Cette demande fut rejetée comme non fondée par une décision du ministre des Affaires étrangères et de l’Immigration, ci-après dénommé « le ministre », du 6 avril 2006. Le recours contentieux introduit par Monsieur … contre cette décision ministérielle de refus, fut rejeté comme non fondé par un jugement du tribunal administratif du 4 décembre 2006 (no 21670 du rôle), confirmé sur appel, par un arrêt de la Cour administrative du 22 mars 2007 (no 22386C du rôle).

Un statut de tolérance fut refusé à Monsieur … par une décision du ministre du 14 mai 2007, à la suite d’une demande introduite par lui le 18 avril de la même année. Un recours contentieux introduit contre cette décision ministérielle fut rejeté par un jugement du tribunal administratif du 11 février 2008 (n° 23391 du rôle).
----
Exercices à traiter —
1. Reproduisez à l'identique le passage du texte fourni qui va de « Cette demande fut » jusqu'à « 23391 du rôle). » inclus.
2. D'après le texte fourni, à quelle date le ministre a-t-il refusé un statut de tolérance à Monsieur … ?
3. Poursuivez le texte fourni, consacré aux recours contre les décisions du ministre, à la suite de sa dernière phrase.
Les lignes présentées plus loin n'ont aucun rôle à jouer ici.
----
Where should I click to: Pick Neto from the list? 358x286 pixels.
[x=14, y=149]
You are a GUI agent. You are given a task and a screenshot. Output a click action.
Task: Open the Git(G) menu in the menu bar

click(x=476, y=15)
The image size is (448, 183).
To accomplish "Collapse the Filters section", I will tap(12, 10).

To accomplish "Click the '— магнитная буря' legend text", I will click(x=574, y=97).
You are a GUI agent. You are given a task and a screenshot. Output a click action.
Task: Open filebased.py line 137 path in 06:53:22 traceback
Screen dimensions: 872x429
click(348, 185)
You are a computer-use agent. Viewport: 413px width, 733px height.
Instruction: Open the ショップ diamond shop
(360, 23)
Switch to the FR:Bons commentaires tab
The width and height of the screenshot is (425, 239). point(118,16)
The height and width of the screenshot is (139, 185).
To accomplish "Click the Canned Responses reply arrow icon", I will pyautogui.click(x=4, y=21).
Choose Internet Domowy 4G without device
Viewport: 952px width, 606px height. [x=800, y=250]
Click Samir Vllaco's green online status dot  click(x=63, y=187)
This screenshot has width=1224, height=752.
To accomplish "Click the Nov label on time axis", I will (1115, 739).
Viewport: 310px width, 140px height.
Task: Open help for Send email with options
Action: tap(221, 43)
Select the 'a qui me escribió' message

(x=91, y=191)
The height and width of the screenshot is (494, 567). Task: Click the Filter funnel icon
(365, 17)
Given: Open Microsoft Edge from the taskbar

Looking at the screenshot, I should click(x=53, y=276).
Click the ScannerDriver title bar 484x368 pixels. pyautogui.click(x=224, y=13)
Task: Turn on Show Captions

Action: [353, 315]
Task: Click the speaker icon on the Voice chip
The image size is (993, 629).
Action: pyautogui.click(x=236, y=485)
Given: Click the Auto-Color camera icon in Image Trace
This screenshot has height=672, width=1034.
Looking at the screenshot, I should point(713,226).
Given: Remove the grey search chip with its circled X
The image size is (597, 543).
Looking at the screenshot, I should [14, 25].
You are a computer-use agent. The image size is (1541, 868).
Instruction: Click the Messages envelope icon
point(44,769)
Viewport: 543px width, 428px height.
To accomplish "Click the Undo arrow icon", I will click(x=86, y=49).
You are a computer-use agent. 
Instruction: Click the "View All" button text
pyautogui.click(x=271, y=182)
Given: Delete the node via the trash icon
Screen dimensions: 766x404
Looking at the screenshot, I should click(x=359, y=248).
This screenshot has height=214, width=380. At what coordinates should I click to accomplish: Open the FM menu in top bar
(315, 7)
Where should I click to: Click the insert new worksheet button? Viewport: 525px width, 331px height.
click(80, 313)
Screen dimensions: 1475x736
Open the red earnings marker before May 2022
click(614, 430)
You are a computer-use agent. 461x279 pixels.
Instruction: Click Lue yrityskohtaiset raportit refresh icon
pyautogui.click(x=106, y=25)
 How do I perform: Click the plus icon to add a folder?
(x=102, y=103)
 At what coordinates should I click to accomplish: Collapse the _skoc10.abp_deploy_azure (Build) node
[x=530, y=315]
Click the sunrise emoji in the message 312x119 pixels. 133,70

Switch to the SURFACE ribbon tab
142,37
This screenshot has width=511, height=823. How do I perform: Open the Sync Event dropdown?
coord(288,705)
----
Réponses par consigne —
1.
Cette demande fut rejetée comme non fondée par une décision du ministre des Affaires étrangères et de l’Immigration, ci-après dénommé « le ministre », du 6 avril 2006. Le recours contentieux introduit par Monsieur … contre cette décision ministérielle de refus, fut rejeté comme non fondé par un jugement du tribunal administratif du 4 décembre 2006 (no 21670 du rôle), confirmé sur appel, par un arrêt de la Cour administrative du 22 mars 2007 (no 22386C du rôle).

Un statut de tolérance fut refusé à Monsieur … par une décision du ministre du 14 mai 2007, à la suite d’une demande introduite par lui le 18 avril de la même année. Un recours contentieux introduit contre cette décision ministérielle fut rejeté par un jugement du tribunal administratif du 11 février 2008 (n° 23391 du rôle).

2. Le 14 mai 2007.

3.
Par arrêté du 4 décembre 2007, notifié à l’intéressé en date du 8 janvier 2008, le ministre refusa l’entrée et le séjour sur le territoire du Grand-Duché de Luxembourg à Monsieur …, aux motifs suivants :

« Vu l’article 2 de la loi modifiée du 28 mars 1972 concernant l’entrée et le séjour des étrangers ;

Attendu que l’intéressé ne dispose pas de moyens d’existence personnels légalement acquis ;

Attendu que l’intéressé se trouve en séjour irrégulier au pays ;

Attendu que l’intéressé est susceptible de compromettre la sécurité et l’ordre publics ;

(…) » Par requête déposée le 15 février 2008, Monsieur … a fait introduire un recours tendant principalement à la réformation et subsidiairement à l’annulation de la décision précitée du 4 décembre 2008.

En date du 28 février 2008, Monsieur … fut rapatrié par les autorités luxembourgeoises vers son pays d’origine, le Nigeria.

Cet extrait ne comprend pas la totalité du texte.